Acting on the Mossad tipoff, UK security forces “raided four properties in North West London, discovering thousands of disposable ice packs containing three tons of ammonium nitrate, a common ingredient in homemade bombs.”

Britain’s Daily Telegraph, which broke the story, “said the raid came just months after the UK joined the US and other world powers in signing the Iran nuclear deal, and speculated that it was hushed up to avoid derailing the agreement with Tehran, which is the main patron of Hezbollah.”

The crucial role of Israeli intelligence in thwarting terror attacks, including large-scale catastrophic ones, does not mean, of course, that Israel wins popularity contests.

For instance, a BBC international poll of 26,000 people in 2013 found that, among 16 countries listed, the four least-liked were North Korea, Pakistan, Iran… and Israel.

That mindset could be spreading—to some extent—to young Americans.

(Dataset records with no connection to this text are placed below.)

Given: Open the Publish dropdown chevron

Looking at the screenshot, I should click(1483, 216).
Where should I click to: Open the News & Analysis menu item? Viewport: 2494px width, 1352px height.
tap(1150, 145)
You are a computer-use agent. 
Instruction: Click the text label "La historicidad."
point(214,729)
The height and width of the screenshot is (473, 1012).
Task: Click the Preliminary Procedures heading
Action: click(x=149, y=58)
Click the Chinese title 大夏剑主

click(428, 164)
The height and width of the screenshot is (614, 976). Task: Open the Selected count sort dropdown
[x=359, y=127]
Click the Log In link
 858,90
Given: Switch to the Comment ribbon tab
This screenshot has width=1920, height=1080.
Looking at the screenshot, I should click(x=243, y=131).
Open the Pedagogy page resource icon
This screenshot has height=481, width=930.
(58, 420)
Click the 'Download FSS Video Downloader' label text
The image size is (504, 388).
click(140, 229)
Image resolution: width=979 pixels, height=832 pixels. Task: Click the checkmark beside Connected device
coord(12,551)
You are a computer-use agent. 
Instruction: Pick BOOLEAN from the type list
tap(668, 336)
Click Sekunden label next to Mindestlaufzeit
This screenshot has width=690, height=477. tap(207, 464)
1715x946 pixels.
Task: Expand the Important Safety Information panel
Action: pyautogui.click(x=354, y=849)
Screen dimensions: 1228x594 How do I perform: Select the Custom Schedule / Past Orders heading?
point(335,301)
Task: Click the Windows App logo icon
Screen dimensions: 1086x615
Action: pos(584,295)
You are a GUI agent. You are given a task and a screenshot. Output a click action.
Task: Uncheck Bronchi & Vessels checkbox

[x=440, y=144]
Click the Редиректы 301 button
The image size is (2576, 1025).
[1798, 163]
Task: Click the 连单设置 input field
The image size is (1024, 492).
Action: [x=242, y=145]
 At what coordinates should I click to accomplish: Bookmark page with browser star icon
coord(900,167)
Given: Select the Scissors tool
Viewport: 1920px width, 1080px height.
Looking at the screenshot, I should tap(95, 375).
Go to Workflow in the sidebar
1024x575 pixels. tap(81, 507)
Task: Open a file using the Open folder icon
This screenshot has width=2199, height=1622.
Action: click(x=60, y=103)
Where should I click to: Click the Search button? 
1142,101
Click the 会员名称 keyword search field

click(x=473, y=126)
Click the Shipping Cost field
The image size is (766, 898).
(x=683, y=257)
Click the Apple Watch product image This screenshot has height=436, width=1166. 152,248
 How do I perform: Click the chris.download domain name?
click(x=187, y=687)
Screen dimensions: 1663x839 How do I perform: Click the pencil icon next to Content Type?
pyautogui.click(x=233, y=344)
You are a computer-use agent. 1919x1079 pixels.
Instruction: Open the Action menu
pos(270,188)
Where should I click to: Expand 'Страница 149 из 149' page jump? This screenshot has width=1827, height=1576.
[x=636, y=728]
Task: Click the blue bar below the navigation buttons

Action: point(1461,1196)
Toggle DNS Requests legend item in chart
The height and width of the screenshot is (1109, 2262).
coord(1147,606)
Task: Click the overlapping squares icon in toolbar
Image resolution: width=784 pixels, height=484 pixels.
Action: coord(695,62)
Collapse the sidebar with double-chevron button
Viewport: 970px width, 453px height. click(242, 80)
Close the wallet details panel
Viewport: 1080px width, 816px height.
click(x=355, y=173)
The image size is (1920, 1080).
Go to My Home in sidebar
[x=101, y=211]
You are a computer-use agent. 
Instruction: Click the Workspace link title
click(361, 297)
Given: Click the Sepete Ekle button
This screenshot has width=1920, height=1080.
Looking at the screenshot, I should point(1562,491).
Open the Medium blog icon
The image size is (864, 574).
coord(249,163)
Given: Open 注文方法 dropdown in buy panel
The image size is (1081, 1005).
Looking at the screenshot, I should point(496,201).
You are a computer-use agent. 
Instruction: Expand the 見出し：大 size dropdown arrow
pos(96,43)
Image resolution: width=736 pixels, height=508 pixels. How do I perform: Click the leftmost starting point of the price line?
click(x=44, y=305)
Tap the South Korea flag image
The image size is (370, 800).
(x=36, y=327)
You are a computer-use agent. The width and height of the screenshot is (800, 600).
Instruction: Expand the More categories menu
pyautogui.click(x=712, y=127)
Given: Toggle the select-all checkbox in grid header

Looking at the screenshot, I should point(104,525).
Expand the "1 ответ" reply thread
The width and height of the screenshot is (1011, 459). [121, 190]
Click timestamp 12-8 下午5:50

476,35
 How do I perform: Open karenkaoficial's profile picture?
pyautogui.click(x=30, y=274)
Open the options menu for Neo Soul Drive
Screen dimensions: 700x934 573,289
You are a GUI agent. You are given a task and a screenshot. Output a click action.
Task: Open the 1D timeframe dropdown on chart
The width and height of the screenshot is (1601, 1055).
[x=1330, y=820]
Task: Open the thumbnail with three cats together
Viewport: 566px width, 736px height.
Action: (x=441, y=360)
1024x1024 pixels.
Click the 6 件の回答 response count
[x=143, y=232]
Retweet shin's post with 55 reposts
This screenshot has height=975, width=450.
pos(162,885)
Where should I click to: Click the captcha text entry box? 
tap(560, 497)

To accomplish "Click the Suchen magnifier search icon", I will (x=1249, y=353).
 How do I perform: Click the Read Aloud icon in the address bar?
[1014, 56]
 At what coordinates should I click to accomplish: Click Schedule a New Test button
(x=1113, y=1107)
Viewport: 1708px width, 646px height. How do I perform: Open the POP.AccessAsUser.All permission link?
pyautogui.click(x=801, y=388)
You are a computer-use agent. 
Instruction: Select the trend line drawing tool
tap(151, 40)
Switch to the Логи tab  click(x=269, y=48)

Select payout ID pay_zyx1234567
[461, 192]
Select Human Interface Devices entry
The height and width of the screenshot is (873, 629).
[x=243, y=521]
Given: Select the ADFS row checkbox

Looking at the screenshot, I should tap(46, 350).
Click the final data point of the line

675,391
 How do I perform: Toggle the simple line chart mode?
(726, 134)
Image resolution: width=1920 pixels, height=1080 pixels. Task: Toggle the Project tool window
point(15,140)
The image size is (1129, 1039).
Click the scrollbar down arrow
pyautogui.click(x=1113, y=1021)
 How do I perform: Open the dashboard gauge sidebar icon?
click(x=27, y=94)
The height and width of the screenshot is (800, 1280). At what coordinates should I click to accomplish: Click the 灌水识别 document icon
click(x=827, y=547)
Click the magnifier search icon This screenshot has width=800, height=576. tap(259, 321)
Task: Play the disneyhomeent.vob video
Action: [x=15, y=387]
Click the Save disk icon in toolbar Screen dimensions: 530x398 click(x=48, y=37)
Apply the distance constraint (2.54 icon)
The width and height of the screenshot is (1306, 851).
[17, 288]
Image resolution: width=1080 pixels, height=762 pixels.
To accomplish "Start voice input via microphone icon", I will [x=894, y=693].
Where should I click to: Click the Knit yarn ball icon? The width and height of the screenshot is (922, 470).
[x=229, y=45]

A 2016 Pew poll found 27 percent of millennials—up from 9 percent in 2006—sympathizing with the Palestinians and only 43 percent sympathizing with Israel.

This despite the fact that Israel is a leader in fighting terror while the Palestinians, going back decades, have been innovators of terror—right up to the recent incendiary kites and balloons that burn forests and fields to a crisp.

Popular or not, though, Israeli intelligence will keep uncovering terror plots and other planned aggressions, and all of us—Israelis and non-Israelis alike—are the safer for it.